═════ Data shown ═════
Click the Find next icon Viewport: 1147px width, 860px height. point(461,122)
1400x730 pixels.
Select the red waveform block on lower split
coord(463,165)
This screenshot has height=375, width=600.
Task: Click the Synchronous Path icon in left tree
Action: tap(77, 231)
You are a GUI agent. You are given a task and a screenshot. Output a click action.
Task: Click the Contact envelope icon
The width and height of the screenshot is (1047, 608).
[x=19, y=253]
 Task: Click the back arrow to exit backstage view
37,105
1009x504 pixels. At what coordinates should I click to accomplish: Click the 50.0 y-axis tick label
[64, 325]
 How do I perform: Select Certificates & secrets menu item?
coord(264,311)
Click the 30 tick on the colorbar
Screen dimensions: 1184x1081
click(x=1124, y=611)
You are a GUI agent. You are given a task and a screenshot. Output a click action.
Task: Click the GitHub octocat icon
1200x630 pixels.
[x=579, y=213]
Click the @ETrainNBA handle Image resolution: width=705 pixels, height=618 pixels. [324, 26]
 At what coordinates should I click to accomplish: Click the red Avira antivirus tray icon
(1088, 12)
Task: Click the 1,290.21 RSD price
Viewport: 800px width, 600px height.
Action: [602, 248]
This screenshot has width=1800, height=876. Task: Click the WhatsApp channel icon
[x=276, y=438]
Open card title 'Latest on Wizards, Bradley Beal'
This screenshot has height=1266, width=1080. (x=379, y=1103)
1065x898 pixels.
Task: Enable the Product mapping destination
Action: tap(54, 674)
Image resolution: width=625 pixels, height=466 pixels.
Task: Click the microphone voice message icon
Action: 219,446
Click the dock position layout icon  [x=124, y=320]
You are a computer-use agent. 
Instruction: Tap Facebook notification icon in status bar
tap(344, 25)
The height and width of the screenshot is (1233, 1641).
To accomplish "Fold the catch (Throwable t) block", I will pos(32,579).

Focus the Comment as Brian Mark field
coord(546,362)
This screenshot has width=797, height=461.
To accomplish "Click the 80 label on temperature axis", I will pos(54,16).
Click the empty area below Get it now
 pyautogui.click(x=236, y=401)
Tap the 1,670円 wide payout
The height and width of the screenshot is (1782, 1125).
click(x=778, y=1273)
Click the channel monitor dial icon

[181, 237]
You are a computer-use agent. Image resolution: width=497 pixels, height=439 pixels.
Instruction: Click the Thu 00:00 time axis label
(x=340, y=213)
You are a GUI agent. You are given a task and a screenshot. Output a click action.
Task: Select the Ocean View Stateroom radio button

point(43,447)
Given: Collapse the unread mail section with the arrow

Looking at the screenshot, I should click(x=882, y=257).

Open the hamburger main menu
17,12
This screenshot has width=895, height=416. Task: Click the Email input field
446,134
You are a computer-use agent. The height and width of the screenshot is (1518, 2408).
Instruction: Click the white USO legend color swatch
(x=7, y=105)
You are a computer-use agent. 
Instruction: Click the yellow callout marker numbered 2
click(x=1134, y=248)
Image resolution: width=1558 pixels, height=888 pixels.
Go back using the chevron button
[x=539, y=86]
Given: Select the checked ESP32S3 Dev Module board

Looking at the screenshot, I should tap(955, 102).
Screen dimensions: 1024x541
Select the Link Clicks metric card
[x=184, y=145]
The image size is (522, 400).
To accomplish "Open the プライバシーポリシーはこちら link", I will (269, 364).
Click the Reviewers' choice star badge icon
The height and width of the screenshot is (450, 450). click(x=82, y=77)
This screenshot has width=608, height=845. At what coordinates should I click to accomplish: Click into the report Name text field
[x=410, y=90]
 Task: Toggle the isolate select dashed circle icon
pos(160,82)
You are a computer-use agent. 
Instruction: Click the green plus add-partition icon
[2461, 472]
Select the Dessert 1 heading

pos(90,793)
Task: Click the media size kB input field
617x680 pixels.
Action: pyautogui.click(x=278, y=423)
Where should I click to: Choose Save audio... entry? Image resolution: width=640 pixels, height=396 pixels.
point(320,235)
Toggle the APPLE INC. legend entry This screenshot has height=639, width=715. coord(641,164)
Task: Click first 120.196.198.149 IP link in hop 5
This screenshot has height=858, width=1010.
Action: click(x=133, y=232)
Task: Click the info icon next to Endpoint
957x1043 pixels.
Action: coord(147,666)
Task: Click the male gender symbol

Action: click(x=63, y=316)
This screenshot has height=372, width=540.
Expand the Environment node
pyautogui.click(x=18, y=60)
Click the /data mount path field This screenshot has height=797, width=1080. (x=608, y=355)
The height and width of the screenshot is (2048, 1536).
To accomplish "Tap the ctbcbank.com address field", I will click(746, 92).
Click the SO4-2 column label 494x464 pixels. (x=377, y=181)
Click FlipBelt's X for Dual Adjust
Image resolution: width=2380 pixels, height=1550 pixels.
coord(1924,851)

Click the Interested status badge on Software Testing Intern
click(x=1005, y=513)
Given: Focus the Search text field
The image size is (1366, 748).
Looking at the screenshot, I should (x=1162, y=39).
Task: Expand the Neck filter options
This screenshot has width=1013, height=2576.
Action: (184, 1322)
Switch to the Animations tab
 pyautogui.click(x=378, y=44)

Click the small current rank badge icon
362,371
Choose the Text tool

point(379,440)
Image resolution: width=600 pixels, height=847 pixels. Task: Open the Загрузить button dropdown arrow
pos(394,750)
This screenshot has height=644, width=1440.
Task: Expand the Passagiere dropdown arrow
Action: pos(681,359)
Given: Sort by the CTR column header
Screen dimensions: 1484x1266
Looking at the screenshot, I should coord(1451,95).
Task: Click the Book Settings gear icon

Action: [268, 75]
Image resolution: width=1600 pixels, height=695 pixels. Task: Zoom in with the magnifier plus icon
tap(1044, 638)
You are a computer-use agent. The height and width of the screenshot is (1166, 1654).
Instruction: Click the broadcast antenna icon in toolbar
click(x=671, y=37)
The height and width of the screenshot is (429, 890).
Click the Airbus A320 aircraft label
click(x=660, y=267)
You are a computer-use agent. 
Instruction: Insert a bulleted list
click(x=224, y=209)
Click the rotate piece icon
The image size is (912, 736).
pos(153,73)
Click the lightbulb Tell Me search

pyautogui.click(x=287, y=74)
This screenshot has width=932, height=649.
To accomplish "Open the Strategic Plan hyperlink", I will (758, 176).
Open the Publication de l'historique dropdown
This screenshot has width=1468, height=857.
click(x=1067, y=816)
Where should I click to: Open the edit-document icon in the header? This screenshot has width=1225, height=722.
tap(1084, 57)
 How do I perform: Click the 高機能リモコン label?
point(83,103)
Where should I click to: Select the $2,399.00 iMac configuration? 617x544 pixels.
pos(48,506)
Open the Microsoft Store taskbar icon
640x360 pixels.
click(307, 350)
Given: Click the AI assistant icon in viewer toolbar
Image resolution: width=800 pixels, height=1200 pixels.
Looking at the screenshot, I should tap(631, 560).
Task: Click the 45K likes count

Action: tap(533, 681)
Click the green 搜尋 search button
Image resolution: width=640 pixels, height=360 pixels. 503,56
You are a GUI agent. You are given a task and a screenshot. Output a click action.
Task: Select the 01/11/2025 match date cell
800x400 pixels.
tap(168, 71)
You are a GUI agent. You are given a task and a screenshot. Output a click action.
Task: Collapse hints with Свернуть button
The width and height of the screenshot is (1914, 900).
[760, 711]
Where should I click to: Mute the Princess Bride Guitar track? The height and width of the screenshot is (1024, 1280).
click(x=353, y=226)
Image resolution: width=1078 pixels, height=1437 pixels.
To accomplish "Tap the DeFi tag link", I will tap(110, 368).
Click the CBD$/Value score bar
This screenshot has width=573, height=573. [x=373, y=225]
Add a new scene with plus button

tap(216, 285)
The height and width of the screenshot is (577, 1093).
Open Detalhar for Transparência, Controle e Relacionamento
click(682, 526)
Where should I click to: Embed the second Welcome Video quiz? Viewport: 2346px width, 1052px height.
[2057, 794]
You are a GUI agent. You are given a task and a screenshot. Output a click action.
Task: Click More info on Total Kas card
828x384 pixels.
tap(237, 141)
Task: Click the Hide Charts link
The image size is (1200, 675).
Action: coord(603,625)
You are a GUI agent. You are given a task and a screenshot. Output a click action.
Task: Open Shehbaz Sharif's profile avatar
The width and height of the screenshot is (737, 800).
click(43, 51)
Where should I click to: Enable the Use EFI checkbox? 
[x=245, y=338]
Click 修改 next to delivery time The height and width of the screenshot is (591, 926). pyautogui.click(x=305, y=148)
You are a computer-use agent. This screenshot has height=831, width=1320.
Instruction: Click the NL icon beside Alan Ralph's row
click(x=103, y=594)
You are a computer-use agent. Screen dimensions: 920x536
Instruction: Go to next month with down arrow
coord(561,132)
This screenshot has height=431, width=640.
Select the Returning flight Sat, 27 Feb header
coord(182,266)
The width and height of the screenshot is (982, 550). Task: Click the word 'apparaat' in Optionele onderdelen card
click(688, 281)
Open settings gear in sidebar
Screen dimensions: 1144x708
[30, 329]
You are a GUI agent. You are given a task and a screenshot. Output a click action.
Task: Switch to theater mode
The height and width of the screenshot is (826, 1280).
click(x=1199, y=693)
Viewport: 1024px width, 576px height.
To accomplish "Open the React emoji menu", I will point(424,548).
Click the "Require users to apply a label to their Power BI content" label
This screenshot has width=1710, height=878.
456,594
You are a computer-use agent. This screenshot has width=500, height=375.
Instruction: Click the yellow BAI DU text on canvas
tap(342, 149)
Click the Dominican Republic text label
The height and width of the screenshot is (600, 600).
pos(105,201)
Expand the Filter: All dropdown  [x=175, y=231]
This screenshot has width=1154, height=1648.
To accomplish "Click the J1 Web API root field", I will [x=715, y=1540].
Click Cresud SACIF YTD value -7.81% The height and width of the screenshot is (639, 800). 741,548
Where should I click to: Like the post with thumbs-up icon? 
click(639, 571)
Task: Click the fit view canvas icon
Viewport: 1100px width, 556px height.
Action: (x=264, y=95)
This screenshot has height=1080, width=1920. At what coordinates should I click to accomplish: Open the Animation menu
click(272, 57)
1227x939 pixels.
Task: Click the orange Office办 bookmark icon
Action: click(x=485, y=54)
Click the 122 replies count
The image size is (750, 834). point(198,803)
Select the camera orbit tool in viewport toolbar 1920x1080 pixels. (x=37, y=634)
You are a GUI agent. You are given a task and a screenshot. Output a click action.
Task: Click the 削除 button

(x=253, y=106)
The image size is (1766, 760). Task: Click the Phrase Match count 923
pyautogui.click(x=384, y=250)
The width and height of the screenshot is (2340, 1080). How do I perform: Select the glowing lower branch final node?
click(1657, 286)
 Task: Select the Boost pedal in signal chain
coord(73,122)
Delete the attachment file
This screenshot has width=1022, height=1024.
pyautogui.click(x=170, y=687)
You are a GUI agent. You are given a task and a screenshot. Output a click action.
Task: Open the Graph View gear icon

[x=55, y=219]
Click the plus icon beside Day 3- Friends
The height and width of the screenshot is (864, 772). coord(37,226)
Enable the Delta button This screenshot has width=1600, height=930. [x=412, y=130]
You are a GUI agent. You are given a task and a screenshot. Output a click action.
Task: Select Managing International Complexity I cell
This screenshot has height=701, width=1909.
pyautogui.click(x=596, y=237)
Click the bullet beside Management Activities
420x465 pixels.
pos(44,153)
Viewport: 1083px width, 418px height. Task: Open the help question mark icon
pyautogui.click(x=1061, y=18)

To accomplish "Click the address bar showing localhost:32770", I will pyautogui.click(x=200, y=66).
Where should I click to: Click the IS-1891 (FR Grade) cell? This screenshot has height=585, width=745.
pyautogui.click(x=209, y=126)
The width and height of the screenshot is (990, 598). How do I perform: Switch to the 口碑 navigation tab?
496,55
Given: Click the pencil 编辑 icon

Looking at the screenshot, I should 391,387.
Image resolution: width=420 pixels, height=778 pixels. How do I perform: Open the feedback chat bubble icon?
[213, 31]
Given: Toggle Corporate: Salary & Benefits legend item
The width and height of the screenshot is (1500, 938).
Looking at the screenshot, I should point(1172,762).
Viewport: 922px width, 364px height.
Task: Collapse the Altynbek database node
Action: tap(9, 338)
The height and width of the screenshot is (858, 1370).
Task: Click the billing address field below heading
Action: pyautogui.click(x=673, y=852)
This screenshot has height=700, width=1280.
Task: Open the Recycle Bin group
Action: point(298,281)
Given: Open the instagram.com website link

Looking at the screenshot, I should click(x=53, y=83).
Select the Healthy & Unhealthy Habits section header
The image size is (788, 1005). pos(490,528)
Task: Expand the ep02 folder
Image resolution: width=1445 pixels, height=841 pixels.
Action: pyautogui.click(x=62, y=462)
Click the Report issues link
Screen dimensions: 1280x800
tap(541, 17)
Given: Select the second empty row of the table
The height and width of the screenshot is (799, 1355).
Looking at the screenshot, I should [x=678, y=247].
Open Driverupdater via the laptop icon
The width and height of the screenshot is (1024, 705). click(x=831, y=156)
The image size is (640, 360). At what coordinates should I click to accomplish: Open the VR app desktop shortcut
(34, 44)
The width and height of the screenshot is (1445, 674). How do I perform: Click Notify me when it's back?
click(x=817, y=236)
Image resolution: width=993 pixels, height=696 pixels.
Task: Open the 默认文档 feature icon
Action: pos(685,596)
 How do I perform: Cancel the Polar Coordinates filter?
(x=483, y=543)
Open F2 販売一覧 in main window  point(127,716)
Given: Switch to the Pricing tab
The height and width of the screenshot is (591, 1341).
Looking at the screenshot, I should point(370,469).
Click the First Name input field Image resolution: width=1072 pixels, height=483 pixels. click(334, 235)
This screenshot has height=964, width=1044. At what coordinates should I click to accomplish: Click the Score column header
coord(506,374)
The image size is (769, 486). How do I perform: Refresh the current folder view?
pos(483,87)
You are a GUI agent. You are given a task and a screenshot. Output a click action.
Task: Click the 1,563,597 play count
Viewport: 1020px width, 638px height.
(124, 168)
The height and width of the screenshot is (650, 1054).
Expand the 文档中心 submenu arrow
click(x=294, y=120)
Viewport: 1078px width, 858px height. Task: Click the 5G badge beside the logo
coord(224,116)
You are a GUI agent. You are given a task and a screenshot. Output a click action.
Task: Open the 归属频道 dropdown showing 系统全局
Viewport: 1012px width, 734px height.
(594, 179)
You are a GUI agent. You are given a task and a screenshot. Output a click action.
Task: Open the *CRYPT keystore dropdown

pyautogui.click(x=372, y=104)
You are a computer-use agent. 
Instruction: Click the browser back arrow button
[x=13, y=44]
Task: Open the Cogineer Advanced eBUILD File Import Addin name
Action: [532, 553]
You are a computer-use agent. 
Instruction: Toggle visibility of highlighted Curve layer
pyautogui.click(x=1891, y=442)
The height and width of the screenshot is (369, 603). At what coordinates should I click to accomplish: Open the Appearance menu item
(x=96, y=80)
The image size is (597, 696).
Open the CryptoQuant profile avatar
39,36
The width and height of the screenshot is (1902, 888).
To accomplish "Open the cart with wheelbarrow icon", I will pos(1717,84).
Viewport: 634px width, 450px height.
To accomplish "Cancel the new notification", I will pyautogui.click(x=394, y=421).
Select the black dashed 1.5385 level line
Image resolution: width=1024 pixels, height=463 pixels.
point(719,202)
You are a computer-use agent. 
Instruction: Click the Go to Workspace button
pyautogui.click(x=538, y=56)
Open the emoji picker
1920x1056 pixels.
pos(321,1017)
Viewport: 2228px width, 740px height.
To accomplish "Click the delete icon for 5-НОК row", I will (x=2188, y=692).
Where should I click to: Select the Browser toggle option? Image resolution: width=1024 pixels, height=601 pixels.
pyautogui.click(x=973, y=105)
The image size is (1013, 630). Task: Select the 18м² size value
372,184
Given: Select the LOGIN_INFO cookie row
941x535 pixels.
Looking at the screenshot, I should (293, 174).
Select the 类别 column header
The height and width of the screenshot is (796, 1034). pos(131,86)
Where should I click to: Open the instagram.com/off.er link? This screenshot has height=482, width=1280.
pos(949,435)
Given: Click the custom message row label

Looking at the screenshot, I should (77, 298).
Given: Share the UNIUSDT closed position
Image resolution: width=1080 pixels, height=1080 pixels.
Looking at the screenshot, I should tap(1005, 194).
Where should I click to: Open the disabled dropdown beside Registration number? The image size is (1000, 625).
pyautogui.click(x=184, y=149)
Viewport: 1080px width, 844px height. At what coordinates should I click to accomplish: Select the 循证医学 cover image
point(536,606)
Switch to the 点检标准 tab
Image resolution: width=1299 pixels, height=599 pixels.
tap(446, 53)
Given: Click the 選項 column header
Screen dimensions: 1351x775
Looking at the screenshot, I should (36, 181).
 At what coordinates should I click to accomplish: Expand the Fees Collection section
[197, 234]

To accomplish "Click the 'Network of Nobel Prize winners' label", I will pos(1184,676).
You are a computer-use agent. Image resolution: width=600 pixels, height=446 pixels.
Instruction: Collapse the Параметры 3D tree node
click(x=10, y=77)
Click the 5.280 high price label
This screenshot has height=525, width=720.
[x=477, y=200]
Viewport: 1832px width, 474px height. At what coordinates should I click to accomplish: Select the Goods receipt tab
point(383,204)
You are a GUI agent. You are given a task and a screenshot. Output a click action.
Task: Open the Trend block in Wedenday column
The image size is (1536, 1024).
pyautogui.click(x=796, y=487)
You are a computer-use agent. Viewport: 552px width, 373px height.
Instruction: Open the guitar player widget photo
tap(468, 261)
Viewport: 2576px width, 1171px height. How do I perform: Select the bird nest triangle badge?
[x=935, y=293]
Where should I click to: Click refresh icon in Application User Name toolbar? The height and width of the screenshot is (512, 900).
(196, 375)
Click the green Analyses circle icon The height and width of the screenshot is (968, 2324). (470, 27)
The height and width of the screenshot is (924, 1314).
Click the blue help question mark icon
═════
• [Problem]: Considering only lines that contain the word "showing", say how many there are in the data, with no other text.

• [Solution for this problem]: 2